Posted on 22nd April 2015

Selective landlord licensing schemes were first introduced in April 2006 through the Housing Act 2004.

The reasoning behind the scheme was to raise the standard of living for tenants in the private rental sector (by eliminating rogue landlords) and reduce anti-social behaviour in the borough. Panorama’s programme, ‘The Great Housing Benefit Scandal’ (20 April 2015) highlighted how unscrupulous landlords were taking advantage and benefiting from dire situations that tenants found themselves in, at the benefit of tax payers and the public purse.

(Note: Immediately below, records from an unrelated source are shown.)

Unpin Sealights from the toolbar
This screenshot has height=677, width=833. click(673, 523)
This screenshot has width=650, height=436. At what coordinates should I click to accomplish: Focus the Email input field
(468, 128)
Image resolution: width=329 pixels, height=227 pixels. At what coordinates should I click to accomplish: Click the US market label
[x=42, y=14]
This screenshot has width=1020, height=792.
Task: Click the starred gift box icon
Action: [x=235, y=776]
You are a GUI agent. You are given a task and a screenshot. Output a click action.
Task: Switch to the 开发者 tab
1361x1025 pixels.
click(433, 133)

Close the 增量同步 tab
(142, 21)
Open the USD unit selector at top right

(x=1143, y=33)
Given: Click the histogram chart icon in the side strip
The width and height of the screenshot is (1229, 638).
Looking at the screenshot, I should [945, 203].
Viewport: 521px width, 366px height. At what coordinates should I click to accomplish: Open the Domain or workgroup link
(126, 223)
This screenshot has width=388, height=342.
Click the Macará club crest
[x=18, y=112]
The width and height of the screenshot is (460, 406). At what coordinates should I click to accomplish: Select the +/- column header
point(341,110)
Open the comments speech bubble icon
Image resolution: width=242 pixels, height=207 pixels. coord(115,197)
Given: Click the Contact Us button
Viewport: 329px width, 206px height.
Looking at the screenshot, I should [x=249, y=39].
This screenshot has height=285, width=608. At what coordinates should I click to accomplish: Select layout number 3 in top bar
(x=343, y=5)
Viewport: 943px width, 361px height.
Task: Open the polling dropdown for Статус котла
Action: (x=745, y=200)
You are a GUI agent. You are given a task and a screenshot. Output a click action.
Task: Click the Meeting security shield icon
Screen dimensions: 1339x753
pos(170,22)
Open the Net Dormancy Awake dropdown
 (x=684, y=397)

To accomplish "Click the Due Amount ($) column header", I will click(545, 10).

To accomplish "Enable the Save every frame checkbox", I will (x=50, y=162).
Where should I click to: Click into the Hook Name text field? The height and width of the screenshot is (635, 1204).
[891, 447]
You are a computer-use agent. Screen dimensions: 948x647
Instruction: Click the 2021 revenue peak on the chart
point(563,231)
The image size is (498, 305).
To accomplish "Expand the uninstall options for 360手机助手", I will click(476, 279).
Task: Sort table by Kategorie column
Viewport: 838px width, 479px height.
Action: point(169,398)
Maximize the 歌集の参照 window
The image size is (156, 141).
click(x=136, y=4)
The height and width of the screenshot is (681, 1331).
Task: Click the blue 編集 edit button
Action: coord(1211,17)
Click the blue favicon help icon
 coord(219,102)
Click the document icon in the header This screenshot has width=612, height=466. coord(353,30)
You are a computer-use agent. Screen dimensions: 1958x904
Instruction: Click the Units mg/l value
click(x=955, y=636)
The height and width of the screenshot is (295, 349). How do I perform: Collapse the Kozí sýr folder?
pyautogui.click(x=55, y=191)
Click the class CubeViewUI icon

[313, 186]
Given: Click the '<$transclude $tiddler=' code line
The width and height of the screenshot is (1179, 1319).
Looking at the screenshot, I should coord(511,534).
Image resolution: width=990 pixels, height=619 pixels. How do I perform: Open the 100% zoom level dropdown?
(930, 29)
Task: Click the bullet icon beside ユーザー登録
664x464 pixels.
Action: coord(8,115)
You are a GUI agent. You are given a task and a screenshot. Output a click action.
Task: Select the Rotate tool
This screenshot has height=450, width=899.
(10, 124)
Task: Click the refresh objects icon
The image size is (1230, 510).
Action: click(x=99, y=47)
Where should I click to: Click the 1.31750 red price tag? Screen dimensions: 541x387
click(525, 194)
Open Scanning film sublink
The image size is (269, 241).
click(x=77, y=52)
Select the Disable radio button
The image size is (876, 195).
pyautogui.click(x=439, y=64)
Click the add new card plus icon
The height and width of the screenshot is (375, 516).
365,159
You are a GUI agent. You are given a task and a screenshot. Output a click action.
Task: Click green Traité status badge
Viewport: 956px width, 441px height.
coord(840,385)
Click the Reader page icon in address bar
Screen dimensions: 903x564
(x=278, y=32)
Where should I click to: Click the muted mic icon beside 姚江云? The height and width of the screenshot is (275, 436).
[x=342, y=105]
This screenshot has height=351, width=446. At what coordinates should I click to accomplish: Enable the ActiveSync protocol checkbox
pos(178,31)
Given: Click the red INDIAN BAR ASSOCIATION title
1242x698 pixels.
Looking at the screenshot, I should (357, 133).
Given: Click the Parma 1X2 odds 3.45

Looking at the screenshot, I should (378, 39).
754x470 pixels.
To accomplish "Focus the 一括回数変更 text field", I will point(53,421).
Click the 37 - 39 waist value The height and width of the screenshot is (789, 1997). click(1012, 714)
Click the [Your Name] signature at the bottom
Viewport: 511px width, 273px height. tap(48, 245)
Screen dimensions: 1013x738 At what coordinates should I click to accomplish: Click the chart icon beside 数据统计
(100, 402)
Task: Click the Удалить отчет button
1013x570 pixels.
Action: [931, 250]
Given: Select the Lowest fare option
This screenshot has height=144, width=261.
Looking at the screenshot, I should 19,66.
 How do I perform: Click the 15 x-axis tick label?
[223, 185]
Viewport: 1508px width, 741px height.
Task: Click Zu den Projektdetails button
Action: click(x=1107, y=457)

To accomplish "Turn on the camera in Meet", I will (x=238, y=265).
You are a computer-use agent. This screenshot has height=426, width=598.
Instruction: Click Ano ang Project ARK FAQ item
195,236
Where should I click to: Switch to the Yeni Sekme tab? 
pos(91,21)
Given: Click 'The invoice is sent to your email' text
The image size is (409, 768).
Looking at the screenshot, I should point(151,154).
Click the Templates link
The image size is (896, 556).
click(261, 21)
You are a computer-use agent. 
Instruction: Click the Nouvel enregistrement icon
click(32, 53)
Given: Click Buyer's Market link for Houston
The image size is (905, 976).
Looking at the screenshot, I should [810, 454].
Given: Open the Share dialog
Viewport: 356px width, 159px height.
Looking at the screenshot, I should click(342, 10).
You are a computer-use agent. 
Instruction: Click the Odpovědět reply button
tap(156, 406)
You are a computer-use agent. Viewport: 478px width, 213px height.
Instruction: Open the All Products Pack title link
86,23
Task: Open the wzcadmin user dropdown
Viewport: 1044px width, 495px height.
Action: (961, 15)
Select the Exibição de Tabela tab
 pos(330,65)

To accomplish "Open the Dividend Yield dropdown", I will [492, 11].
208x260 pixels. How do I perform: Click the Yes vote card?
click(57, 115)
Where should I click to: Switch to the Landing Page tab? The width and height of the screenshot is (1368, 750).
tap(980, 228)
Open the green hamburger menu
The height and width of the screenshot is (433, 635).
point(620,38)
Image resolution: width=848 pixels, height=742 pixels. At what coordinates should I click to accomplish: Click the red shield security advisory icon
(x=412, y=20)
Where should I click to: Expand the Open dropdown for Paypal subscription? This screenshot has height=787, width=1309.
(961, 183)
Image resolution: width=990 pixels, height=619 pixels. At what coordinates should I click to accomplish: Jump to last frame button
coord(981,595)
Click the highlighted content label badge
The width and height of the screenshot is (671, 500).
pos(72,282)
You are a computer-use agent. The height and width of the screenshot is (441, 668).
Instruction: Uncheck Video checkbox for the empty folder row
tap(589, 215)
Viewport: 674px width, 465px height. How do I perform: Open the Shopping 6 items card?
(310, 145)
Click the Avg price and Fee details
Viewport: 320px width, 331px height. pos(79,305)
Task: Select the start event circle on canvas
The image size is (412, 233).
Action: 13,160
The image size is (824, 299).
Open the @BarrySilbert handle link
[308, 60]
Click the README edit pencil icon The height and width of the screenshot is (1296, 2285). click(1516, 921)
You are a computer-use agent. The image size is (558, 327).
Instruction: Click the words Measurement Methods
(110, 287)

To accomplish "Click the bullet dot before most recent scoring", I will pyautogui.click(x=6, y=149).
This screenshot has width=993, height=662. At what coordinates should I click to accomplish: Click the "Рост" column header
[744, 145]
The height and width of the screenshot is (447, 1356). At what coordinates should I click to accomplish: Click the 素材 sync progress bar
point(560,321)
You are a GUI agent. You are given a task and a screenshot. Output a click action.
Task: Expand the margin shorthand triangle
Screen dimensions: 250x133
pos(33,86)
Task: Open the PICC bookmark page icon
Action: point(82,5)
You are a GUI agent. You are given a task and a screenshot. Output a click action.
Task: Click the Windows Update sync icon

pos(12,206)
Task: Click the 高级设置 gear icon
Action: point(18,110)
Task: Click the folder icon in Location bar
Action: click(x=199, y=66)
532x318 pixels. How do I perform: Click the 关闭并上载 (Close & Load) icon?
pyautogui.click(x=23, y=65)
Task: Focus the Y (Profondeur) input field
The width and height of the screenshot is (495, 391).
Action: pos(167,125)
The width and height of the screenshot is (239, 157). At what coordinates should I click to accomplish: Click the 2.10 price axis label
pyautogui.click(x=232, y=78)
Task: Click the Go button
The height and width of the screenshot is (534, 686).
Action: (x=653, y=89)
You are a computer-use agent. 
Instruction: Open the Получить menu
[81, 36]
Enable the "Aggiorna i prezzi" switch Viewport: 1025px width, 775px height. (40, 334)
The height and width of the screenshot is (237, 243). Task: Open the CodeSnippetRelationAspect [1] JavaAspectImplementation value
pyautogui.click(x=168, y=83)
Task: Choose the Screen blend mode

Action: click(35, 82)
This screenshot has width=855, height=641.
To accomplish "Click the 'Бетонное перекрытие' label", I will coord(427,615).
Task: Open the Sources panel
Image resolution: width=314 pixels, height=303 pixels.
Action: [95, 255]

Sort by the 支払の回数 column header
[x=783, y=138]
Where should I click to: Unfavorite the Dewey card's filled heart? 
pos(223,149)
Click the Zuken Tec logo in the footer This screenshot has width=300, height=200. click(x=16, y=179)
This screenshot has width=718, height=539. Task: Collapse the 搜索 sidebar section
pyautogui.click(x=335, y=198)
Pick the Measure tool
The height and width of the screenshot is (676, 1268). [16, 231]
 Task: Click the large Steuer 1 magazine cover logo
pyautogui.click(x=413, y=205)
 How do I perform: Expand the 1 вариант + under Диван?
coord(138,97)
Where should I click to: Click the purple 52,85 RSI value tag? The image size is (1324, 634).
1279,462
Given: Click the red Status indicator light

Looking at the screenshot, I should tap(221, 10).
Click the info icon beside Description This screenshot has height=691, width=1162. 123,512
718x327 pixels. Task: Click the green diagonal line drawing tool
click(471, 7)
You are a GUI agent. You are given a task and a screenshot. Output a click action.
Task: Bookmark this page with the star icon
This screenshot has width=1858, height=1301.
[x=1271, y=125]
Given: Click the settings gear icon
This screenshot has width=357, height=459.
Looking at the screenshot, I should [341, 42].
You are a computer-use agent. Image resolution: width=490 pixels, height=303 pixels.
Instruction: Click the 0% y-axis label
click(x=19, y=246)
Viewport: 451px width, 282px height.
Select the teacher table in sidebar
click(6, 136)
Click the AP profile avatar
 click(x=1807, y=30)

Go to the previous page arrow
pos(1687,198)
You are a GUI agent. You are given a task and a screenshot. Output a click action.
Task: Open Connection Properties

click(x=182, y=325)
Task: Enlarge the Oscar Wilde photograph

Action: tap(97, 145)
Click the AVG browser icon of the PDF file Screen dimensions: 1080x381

Previously a landlord only required a licence if s/he was letting a House in Multiple Occupation (“HMO”). A landlord licence will set you back about £500 for a 5 year license. This is not transferable and is personal to each landlord per property.

There are serious consequences for failure to get a licence in a borough which requires it. You could be fined £20,000 or receive a penalty of £5,000 for breach of the licence conditions, and you cannot obtain possession through the accelerated possession procedure with a section 21 notice. Some mortgagors and insurers are also making this a prerequisite for them to lend or insure.

Initially there was a slow up take, the London Borough of Newham was the first council in England to introduce council wide compulsory licensing in January 2013. But this has gained momentum with more and more councils getting onto the band wagon of selective licensing.

A criticism of the scheme is that it is nothing but another means to raise revenue for cash strapped councils. Further it could well force investors/landlords to buy elsewhere (in areas which don’t operate the scheme), in turn causing a shortfall of private rentals in certain areas.

The National Landlords Association published a report in February 2015 called ‘Landlord Licensing’ which concluded, “…it is not a one-stop solution to housing problems and can be an incredibly poor, blunt instrument when used inappropriately or with unrealistic objectives.” The House of Commons then published a note on 17th March 2015 titled ‘Selective Licensing of Privately Rented Housing (England and Wales)’.

This led to the Selective Licensing of Houses (Additional Conditions) (England) Order 2015. As from 1st April 2015, councils now require government approval for such a scheme if they plan to licence a large area or proportion of the market (i.e. more than 20% of either the geographical area covered by the council or the local private rented sector). The idea is that this should promote effective licensing to address specific problems in particular areas.

As a landlord you need to be aware of whether the area that your property is situated in requires selective licensing of private rented accommodation, and what this can mean for you.

As a tenant you should be mindful of the law and in the event your landlord is in default, make the necessary steps to ensure redress of their failures.